Las operadoras que pretendían ingresar a la ruta ferroviaria Cusco-Machu Picchu tuvieron un revés en su objetivo de conseguir el acceso directo a la vía este año, pues el Ositrán decidió que el actual operador, Perú Rail, tenía el derecho de defender su negocio y competir con ellos en una subasta pública.
"La participación de Perú Rail en la subasta es el escenario más perjudicial para los turistas, para las agencias y para los operadores en general que reclamaban una competencia inmediata", comenta José Daniel Amado, presidente de Andean Railways, una de las interesadas en ingresar.
"Se trata de una mala noticia, pues económicamente es complicado ganarle a Perú Rail", añade Juan Alberto Forsyth, presidente de Inka Rail, la otra empresa interesada en ingresar a la ruta. Sucede que --argumentan ambos-- en la medida en que gana la subasta quien ofrece pagar más a la concesionaria de la vía, es fácil que Perú Rail ofrezca una retribución alta. Total --explican-- Perú Rail y Fetransa, concesionario de la vía, están vinculadas.

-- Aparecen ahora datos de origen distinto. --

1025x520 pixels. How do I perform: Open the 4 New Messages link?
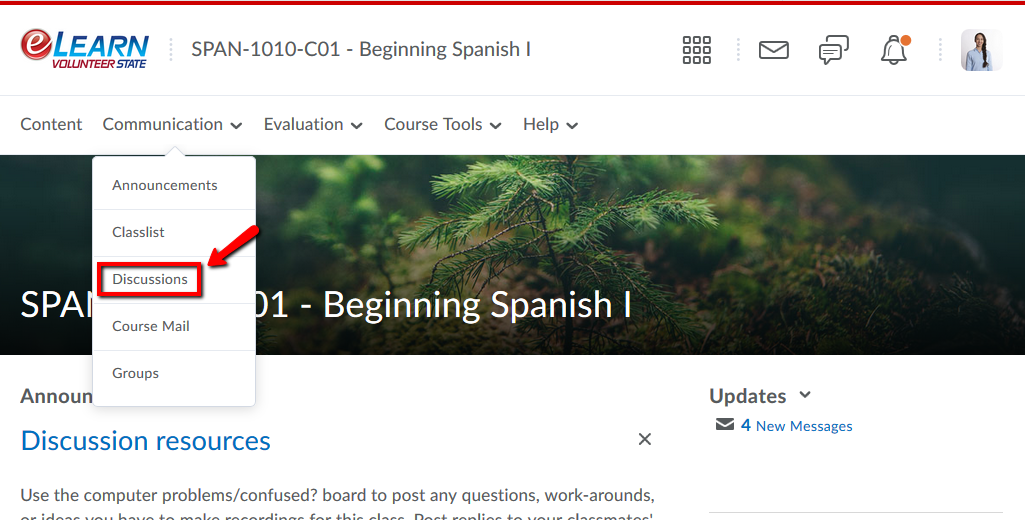(797, 426)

A pesar del revés, Amado y Forsyth intentarán ingresar a la ruta. "Yo tendré en diciembre mis vagones listos y, tras hacerle pruebas entre enero y febrero, los podré poner en la vía en marzo", sostiene Forsyth. Por ello, participará en la subasta, cuyo nuevo cronograma debe dar a conocer Perú Rail en estos días.
Eso sí, pedirán al Ositrán que regule la subasta para que incorpore mecanismos que permitan a los competidores ganar algunas frecuencias diarias.